Controversial Study On The Impact Of The WTFSS Campaign

Viktor Vangelov | Published 11 Aug 2019, 9:46 p.m.

If there is one thing that there has been an abundance of in the last several years – then it is reports and studies of all sorts. Governments and governmental organisations have been collecting gambling data for many years now, but it appears that nowadays the range and scope of studies and reports has been broadened.

The UK Gambling Commission regularly collects data and publishes its statistics and findings. Then the data is used both by the Commission as well as other UK institutions to plan policies act with the aim of preventing gambling harm and helping people who have a gambling problem.

But it’s not just studies and research that the UKGC conducts. Quite a few operators were forced to pay rather hefty fines for failing to comply to industry standards. Last year, UK based operators were required to pay fines in a total amount of £19.6 million.

WTFSS Was Launched By Senet Group

This time we’d like to bring another study to your attention. Namely, the University of Warwick conducted a study on the impact of the When the Fun Stops, Stop campaign. Well, it is fair to say that WTFSS is more of a requirement than a campaign in the standard sense of the word, but still.

For those that don’t remember the When the Fun Stops, Stop campaign was launched in 2015 and it was introduced by the Senet Group, an independent body that includes some of the leading operators in the country and is dedicated to the promotion of responsible gambling standards.

506 Individuals Participated In The Study

This particular study included 506 participants who were shown false gambling ads where some of them includes the standard WTFSS label, whereas the other ads didn’t include a label whatsoever. Then participants were awarded bonuses, a total of nine instalments worth 10p each and they were allowed to use the amount to place a football wager.

The findings were rather interesting. Namely, it turned out that people who watched adds not featuring the WTFSS label were less likely to make wagers. In 37.8% of the cases when the label was not shown people gambled, as opposed to 41.3% when the label was shown. It is fair to say that the difference in percentage is far from significant and we can’t draw a conclusion that the label encourages people to gamble, but some are keen to draw the conclusion that it’s not as effective as expected.

Some have pointed out that the word ‘Fun’ occupies a lot more space on the banner, and this might be the reason behind the somewhat unexpected results.

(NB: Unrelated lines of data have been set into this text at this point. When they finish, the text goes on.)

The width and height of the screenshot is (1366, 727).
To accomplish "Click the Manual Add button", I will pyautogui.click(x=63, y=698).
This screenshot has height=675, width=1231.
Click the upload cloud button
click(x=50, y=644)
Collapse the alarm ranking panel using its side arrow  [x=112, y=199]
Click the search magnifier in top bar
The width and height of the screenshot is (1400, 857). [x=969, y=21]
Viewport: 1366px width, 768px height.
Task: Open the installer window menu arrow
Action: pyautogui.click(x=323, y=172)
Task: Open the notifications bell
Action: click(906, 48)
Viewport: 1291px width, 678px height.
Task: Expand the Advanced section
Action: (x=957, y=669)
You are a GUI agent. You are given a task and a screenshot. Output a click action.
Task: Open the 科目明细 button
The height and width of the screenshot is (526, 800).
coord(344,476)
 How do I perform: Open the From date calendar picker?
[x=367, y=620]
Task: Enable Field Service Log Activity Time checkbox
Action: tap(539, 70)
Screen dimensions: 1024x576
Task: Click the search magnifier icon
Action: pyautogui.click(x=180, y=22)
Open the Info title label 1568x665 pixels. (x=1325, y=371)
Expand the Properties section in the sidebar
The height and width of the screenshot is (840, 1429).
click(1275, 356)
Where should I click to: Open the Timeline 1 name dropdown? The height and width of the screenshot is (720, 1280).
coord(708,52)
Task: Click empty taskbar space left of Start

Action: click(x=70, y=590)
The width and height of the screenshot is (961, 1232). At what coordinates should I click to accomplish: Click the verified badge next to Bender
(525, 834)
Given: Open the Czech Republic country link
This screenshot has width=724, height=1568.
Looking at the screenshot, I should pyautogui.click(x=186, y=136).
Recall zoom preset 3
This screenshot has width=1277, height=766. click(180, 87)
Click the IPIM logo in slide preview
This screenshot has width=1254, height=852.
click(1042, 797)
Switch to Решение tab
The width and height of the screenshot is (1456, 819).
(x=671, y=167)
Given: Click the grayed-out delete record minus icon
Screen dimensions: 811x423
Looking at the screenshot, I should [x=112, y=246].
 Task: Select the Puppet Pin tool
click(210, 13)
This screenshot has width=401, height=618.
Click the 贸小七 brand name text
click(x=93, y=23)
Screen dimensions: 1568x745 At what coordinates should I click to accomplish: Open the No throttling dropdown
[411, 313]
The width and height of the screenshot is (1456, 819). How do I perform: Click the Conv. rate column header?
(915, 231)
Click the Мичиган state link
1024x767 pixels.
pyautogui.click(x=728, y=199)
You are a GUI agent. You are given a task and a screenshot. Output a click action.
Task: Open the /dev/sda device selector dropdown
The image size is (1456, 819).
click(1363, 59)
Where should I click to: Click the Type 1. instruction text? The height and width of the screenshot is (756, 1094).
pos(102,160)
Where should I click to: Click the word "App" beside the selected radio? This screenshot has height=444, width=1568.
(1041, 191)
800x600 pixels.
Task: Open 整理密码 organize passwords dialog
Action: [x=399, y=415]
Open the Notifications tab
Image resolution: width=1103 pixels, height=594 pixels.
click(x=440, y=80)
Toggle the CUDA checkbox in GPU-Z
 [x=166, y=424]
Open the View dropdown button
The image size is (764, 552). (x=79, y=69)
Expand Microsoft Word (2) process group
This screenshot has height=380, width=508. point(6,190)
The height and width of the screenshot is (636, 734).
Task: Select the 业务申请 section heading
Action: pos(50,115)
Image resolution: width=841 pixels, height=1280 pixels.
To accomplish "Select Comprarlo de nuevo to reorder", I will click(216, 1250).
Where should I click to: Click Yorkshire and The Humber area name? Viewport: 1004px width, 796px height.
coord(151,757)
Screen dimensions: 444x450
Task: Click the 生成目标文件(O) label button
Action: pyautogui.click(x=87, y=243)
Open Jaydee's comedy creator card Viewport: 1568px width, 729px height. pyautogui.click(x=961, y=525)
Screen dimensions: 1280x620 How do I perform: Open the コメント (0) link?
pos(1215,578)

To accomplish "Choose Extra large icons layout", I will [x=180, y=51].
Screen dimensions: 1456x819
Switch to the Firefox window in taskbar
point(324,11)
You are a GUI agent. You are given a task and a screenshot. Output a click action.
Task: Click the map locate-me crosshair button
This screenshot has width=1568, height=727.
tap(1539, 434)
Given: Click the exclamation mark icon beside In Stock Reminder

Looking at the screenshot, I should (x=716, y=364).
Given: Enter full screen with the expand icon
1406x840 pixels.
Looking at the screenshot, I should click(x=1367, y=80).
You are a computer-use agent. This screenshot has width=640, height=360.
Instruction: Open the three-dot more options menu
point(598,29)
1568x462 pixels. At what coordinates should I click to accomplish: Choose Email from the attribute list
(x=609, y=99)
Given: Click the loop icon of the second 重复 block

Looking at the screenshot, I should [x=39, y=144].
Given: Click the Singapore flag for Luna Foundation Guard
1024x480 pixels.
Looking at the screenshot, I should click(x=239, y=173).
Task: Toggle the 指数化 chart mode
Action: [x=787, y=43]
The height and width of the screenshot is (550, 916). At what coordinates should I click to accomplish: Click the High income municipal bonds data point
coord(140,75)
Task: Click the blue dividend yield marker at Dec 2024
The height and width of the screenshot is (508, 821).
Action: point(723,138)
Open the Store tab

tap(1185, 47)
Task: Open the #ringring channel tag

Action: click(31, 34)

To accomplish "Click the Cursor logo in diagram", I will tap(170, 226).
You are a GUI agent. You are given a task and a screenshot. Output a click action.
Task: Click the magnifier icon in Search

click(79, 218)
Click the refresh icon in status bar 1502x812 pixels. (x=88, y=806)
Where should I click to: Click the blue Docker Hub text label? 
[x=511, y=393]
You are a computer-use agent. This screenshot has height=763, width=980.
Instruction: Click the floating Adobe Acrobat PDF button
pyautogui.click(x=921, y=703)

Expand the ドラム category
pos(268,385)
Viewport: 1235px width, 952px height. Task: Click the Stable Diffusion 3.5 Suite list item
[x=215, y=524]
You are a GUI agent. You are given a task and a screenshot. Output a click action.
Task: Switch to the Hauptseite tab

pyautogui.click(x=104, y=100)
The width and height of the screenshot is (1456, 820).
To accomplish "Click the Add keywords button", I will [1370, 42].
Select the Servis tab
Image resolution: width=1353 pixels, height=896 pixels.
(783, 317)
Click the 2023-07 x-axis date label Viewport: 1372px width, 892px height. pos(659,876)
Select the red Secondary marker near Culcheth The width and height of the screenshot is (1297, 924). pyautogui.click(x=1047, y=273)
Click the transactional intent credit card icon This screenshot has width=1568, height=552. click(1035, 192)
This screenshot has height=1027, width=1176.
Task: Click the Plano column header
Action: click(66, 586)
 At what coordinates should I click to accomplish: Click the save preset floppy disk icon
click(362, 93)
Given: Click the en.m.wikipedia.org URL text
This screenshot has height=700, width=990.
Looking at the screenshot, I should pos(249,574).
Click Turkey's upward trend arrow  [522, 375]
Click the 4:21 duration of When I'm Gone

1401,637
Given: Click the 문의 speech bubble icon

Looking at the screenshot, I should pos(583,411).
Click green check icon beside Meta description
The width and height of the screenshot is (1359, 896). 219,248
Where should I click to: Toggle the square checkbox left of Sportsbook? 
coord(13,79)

Ollie Gilmore Points The Flaws Of The Study

One of the people who worked on the creative of the campaign – Ollie Gilmore said that the study actually misses the point. He said that the point of the When the Fun Stops, Stop campaign isn’t to stop people from placing wagers in general, but that the campaign was aimed at tackling problem gambling.

There is no scenario in which placing 10p bonus funds on a wager is problem gambling, therefore the study isn’t even applicable to the campaign and it fails to prove anything.

Furthermore, he also added that the word ‘Fun’ is very large on the older version of the banner, whereas the current version features a much smaller proportion. The current version of the campaign banner also includes references to GambleAware and an ‘18+’ tag which also weren’t shown on the version used in the study.